» Task to carry out: Quote the entries below from the line with "Where should I click to: Open" through the line with "Given: Open the", both ends included, and only those lines.
******
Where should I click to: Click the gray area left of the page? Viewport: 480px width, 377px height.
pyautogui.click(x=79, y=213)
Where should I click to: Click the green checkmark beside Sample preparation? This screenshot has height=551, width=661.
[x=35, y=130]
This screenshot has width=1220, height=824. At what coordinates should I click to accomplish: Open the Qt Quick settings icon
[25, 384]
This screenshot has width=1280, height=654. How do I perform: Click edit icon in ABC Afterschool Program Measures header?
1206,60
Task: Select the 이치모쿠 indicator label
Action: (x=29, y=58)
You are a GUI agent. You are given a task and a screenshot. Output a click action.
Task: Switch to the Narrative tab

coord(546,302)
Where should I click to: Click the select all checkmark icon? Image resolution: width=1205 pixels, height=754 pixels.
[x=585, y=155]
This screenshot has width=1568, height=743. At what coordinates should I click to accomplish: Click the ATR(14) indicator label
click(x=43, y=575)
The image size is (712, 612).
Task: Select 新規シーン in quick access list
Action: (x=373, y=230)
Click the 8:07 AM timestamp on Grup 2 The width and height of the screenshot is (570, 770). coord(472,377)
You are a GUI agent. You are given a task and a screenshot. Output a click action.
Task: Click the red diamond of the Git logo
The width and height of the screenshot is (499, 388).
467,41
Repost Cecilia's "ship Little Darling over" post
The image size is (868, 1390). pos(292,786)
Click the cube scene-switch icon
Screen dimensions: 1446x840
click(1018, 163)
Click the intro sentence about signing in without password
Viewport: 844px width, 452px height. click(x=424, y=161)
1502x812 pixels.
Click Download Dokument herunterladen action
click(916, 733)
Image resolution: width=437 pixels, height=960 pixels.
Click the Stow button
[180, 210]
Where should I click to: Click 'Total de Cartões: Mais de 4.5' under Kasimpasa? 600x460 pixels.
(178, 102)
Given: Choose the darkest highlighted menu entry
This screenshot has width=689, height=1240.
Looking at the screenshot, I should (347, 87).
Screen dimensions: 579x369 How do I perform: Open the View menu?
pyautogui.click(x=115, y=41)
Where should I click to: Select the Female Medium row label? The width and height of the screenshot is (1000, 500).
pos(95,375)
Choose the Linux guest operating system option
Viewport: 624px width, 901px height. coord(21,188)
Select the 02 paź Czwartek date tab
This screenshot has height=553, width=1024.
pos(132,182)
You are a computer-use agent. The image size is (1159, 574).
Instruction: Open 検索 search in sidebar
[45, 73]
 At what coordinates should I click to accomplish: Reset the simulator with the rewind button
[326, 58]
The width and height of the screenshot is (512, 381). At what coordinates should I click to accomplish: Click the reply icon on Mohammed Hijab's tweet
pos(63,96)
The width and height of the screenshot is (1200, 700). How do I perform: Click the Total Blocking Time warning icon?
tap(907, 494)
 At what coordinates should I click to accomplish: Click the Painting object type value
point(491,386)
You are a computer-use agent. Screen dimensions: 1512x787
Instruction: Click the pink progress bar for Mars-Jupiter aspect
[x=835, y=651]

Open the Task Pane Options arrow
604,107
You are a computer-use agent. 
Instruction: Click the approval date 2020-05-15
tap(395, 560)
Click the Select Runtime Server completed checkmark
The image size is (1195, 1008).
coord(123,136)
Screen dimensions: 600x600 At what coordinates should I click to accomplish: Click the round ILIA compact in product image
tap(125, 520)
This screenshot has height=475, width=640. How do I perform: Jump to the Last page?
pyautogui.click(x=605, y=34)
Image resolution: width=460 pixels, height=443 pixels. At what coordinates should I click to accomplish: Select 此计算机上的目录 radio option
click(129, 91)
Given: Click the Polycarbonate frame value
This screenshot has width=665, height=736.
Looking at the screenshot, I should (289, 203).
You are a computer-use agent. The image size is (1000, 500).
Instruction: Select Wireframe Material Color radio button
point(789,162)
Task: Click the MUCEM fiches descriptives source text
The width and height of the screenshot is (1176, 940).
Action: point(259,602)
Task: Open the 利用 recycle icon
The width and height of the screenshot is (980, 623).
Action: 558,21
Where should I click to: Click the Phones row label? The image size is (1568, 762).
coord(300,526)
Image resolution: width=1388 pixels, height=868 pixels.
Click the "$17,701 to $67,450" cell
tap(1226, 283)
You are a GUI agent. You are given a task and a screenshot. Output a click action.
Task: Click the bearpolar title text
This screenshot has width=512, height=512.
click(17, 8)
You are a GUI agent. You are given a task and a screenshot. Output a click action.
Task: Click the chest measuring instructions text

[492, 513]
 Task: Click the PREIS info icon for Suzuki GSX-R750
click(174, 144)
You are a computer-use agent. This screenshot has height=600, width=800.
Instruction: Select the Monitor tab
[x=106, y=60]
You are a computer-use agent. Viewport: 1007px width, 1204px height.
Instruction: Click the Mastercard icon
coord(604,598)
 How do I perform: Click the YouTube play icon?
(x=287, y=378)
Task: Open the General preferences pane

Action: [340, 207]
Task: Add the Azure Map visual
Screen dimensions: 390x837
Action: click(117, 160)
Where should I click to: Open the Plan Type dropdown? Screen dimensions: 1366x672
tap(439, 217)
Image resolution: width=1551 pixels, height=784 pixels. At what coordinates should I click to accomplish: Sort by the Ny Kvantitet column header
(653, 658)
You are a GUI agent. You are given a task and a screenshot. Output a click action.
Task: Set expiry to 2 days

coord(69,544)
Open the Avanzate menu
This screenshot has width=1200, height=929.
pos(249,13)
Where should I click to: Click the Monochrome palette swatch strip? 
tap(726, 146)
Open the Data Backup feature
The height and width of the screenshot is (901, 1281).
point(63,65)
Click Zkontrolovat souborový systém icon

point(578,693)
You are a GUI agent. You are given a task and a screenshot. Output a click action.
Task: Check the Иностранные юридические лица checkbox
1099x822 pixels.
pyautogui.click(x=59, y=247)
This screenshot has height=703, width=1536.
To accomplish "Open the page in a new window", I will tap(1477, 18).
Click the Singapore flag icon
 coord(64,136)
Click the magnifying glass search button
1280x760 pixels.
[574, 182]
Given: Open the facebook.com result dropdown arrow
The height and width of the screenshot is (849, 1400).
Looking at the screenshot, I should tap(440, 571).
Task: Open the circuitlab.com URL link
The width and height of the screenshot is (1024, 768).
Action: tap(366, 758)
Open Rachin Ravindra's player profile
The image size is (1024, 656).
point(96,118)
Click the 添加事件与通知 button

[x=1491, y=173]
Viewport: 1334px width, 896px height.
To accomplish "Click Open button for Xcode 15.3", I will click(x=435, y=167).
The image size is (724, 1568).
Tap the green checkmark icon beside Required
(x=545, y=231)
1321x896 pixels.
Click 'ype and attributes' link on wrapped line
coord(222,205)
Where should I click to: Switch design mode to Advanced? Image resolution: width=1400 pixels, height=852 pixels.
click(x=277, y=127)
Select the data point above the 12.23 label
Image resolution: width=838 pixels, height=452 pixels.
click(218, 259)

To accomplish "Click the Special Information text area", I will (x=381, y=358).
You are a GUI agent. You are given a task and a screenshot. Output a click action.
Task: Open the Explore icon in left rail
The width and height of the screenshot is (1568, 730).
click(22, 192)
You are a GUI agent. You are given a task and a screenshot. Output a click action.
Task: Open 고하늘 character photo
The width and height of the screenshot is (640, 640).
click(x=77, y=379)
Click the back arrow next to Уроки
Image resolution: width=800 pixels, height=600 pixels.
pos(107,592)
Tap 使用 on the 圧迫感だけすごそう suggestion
******
» Response:
Where should I click to: Open the Plan Type dropdown? Screen dimensions: 1366x672
tap(439, 217)
Image resolution: width=1551 pixels, height=784 pixels. At what coordinates should I click to accomplish: Sort by the Ny Kvantitet column header
(653, 658)
You are a GUI agent. You are given a task and a screenshot. Output a click action.
Task: Set expiry to 2 days

coord(69,544)
Open the Avanzate menu
This screenshot has width=1200, height=929.
pos(249,13)
Where should I click to: Click the Monochrome palette swatch strip? 
tap(726, 146)
Open the Data Backup feature
The height and width of the screenshot is (901, 1281).
point(63,65)
Click Zkontrolovat souborový systém icon

point(578,693)
You are a GUI agent. You are given a task and a screenshot. Output a click action.
Task: Check the Иностранные юридические лица checkbox
1099x822 pixels.
pyautogui.click(x=59, y=247)
This screenshot has height=703, width=1536.
To accomplish "Open the page in a new window", I will tap(1477, 18).
Click the Singapore flag icon
 coord(64,136)
Click the magnifying glass search button
1280x760 pixels.
[574, 182]
Given: Open the facebook.com result dropdown arrow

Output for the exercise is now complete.